(Extracted data entries)
--- START ---

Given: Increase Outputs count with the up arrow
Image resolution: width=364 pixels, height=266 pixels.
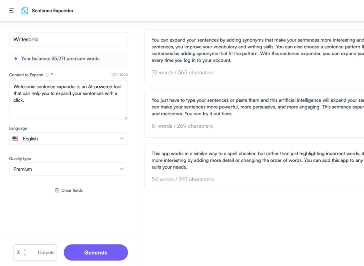Looking at the screenshot, I should pyautogui.click(x=25, y=250).
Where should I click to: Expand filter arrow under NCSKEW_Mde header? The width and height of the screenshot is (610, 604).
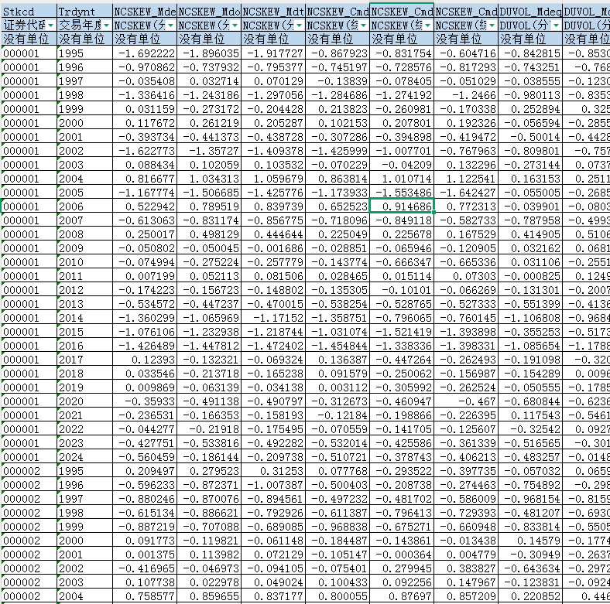(x=171, y=26)
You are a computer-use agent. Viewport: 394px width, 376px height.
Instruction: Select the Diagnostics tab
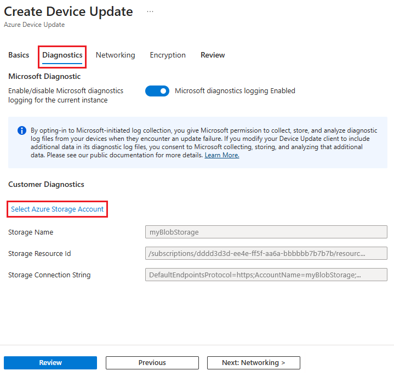(x=62, y=55)
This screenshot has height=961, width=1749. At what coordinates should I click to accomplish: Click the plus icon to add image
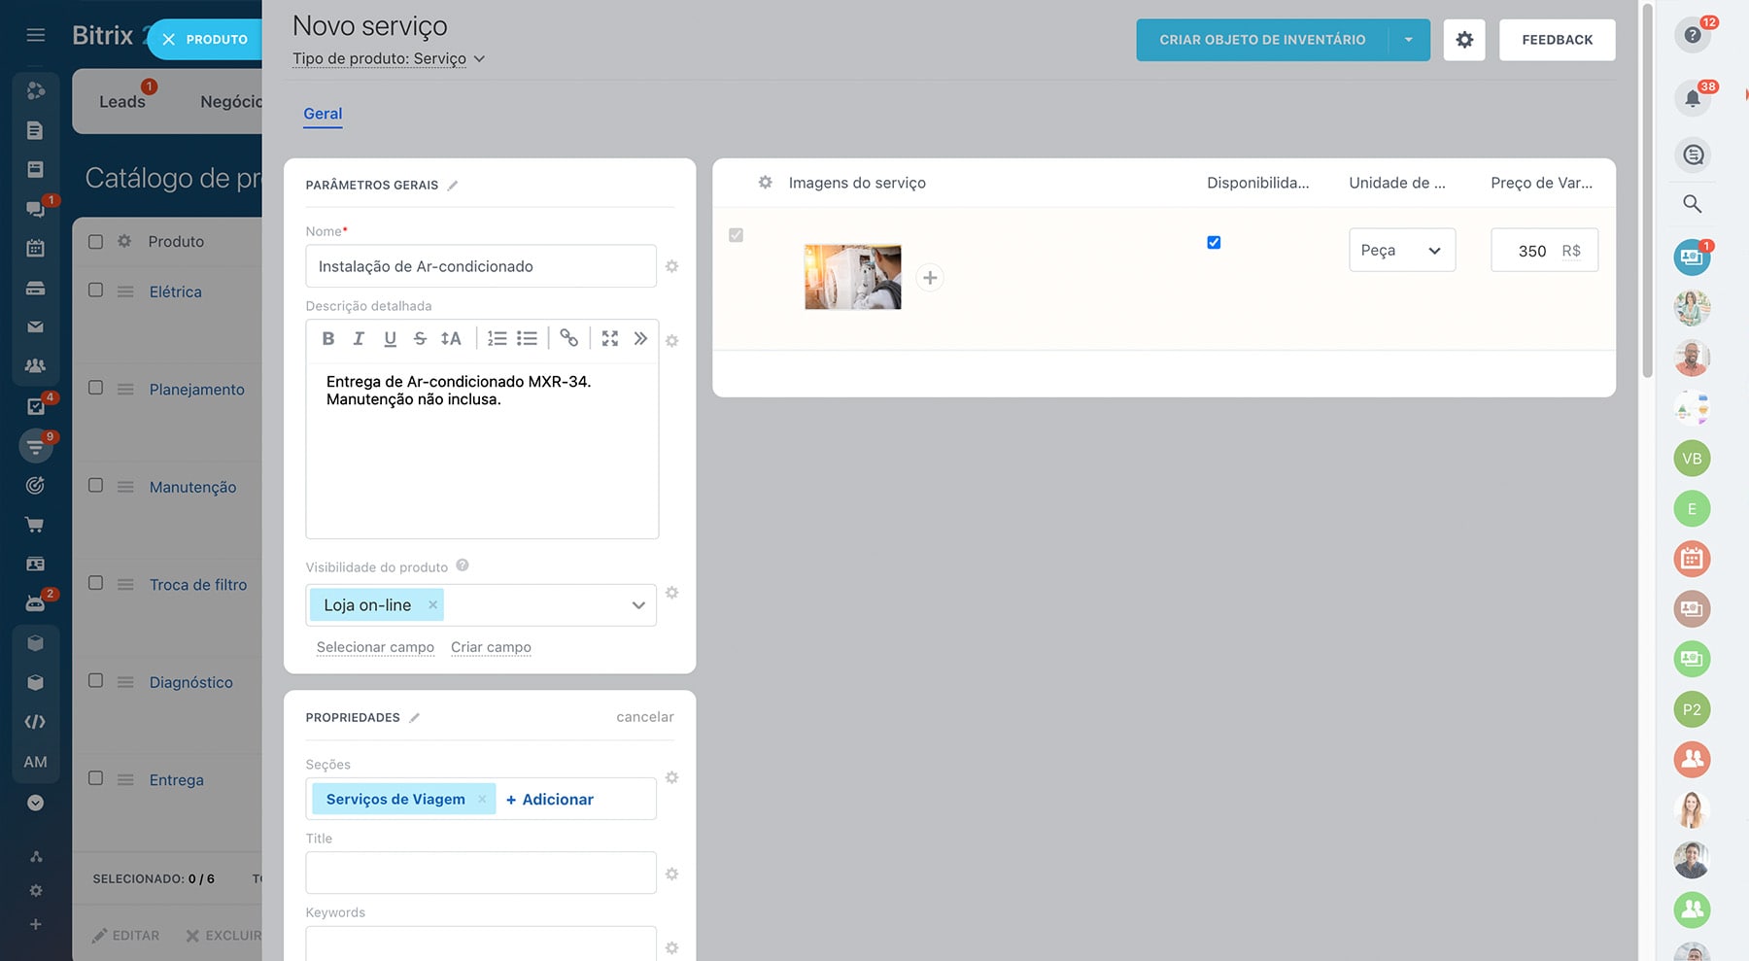pos(930,278)
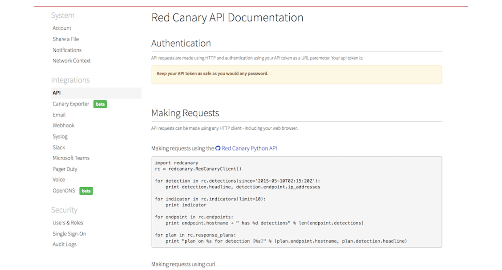Go to Single Sign-On settings
The image size is (502, 270).
coord(69,233)
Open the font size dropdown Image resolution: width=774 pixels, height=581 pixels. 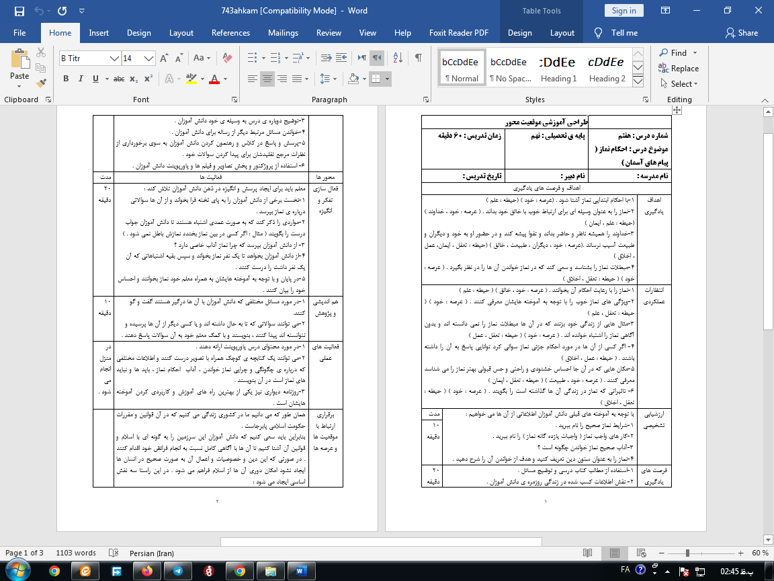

--- END ---

### What to do:
Line by line and exactly, reproduce the span from the line with "This screenshot has" through the end of the data above, both ends included, with pictures left out.

### Written solution:
This screenshot has height=961, width=1749. At what coordinates should I click to accomplish: Click the plus icon to add image
pos(930,278)
Go to Single Sign-On settings
The image size is (502, 270).
coord(69,233)
Open the font size dropdown Image resolution: width=774 pixels, height=581 pixels. 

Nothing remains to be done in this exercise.